William Herschel Telescope

The William Herschel Telescope is of classical Cassegrain optical configuration. The paraboloidal primary mirror is made of a glass-ceramic material (Cervit). It has a clear aperture of 4.2 m and a focal length of 10.5 m (f/2.5). Its diameter-to-thickness ratio of 8 makes it thinner than for most large telescopes at the time it was built, but it is not classifiable as a thin mirror. It was believed that this was the most accurate large mirror yet made, concentrating 85% of the light of a distant star into an area only 0.3 arc sec in diameter.

The focus of the uncorrected primary mirror would show strong coma off-axis but the incorporation of a three element correcting lens before the prime focus gives an unvignetted field of 40 arc min diameter extending to 60 arc min diameter at nominally 0.6 transmission. The effective local ratio of the primary mirror with corrector is f/2.8.

When not operating at prime focus, a convex hyperboloidal secondary mirror, made of Zerodur, 1.0 m in diameter, directs the light through a central hole in the primary mirror to the main instrumentation mounted at the Cassegrain focus beneath the primary mirror cell. The telescope also incorporates a third main mirror, a flat, angled at 45 degrees, which can be motor-driven into position at the intersection of the axes, just above the primary mirror, so that the light from the secondary is diverted sideways either through one of the altitude bearings to the Nasmyth platforms where particularly large or massive instruments can be placed, or to an intermediate, folded Cassegrain position for use of small, subsidiary instruments. As desired during the night, instruments mounted at any of these four stations can be selected within minutes by the motion of the single Nasmyth flat mirror. The effective focal length of the telescope for the Cassegrain and Nasmyth foci is 46.2 m (f/11). The available unvignetted field diameters are 15 arc min at the direct Cassegrain focus and 5 arc min at the Nasmyth and folded Cassegrain foci.

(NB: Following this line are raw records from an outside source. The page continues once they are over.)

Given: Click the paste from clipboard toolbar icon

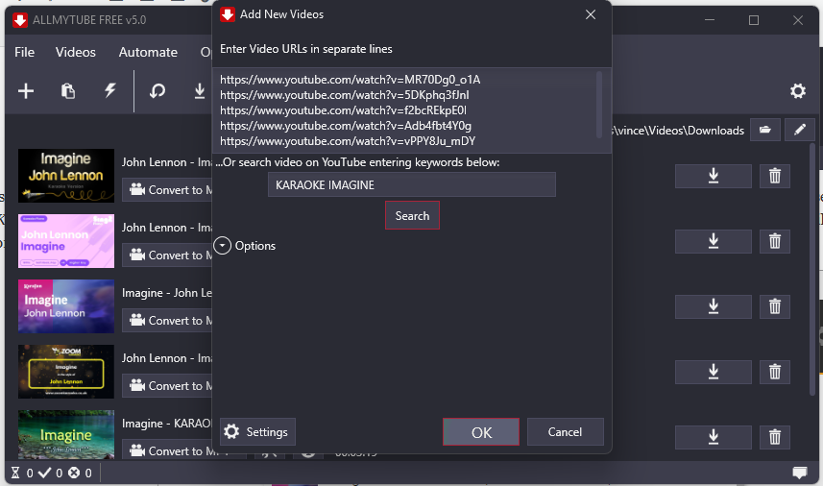Looking at the screenshot, I should pos(68,91).
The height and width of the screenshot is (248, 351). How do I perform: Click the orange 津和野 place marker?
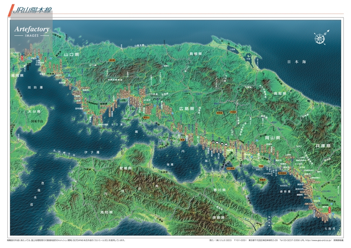click(112, 60)
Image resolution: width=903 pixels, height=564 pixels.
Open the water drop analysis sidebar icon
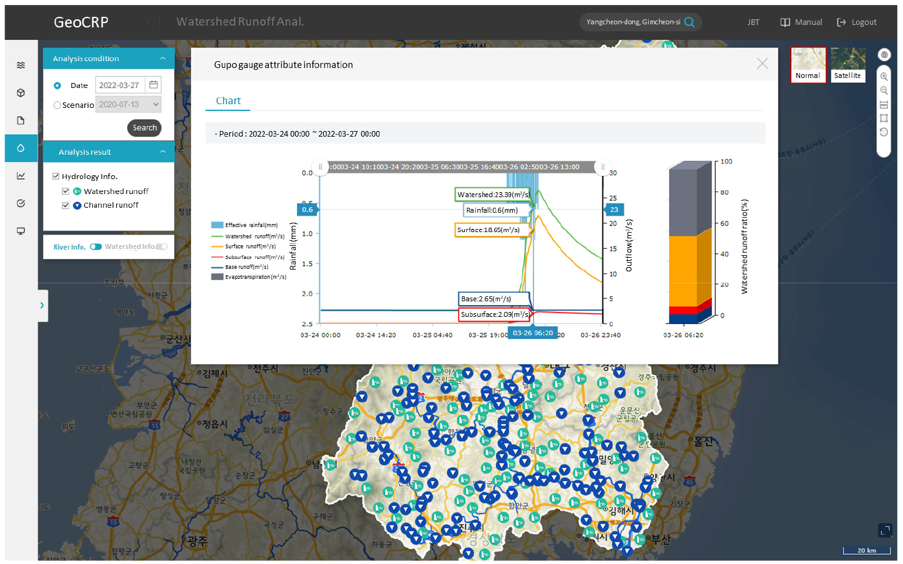[x=21, y=148]
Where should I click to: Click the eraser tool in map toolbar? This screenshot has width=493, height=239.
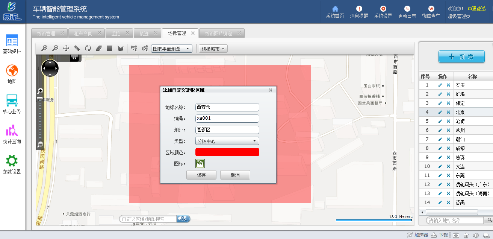[x=99, y=49]
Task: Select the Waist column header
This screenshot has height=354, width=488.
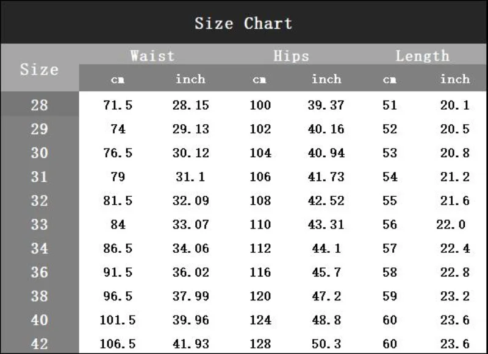Action: click(x=153, y=56)
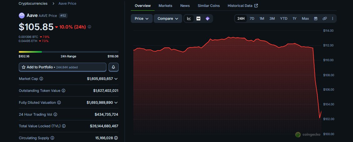
Task: Open the three-dot chart options menu
Action: tap(332, 18)
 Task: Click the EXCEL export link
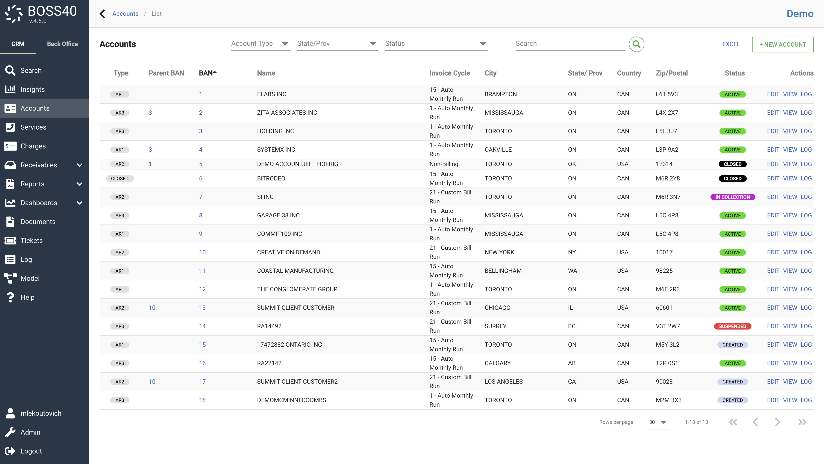point(731,44)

The William Herschel Telescope has an altazimuth mount. Maximum rotations are 0-95° from the horizontal and ±270° about East. While observing, however, the accesible altitude is limited to 89.8°-12.0°. The reasons for these limitations are the existence of a zenith blind spot for zenital distances lower than 0.2° imposed by the speed limit in azimuth and that the telescope is partially obscured at elevations below 12° by the dome rail.

Coordinates of the WHT
Latitude:	28° 45' 38.3" N (+28.761°)
Longitude:	17° 52' 53.9" W (-17.882°)
Ground floor height:	2332 m

A more detailed description of the optics and the mounting of the WHT is available in the Observers' Guide. The WHT's Telescope Control System runs on a DEC Alpha machine (see the WHT TCS manual).

For other facts on the WHT see the public information web pages.

Observers can apply for time with these instruments on the 4.2-m William Herschel Telescope. A historical record of instruments in use at the WHT is kept at the past, present and future instruments web pages.

Visiting instruments are mounted at the Cassegrain or Nasmyth f/11 foci. The enclosure at the spare Nasmyth focus includes an optical bench, and can be used for experimental work, e.g. for instruments requiring mechanical stability. Information on the Nasmyth derotators is available.

Development work at the WHT is currently focussed on the adaptive-optics suite, and on provision of a Rayleigh laser guide star to allow adaptive-optics observations almost anywhere on the northern sky.

For applying for observing time and preparing observations, please visit the ING Astronomy web pages. A useful command glossary and a summary of CCD orientations are available.

The WHT's quality control programme focuses on maximising both the S:N ratio of the acquired data and the time available for science observations. The operation of the WHT is summarised in these half-yearly reports.